## Required task
Could you copy out each of the following entries word for word, changing nothing?

## Given data
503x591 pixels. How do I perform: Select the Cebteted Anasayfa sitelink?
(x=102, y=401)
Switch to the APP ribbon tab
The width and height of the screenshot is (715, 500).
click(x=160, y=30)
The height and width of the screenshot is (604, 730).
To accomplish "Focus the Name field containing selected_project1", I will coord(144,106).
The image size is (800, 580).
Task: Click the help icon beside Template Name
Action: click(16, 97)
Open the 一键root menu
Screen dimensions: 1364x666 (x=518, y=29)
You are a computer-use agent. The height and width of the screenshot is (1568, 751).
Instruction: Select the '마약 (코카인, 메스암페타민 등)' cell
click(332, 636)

## Full output
503x591 pixels. How do I perform: Select the Cebteted Anasayfa sitelink?
(x=102, y=401)
Switch to the APP ribbon tab
The width and height of the screenshot is (715, 500).
click(x=160, y=30)
The height and width of the screenshot is (604, 730).
To accomplish "Focus the Name field containing selected_project1", I will coord(144,106).
The image size is (800, 580).
Task: Click the help icon beside Template Name
Action: click(16, 97)
Open the 一键root menu
Screen dimensions: 1364x666 (x=518, y=29)
You are a computer-use agent. The height and width of the screenshot is (1568, 751).
Instruction: Select the '마약 (코카인, 메스암페타민 등)' cell
click(332, 636)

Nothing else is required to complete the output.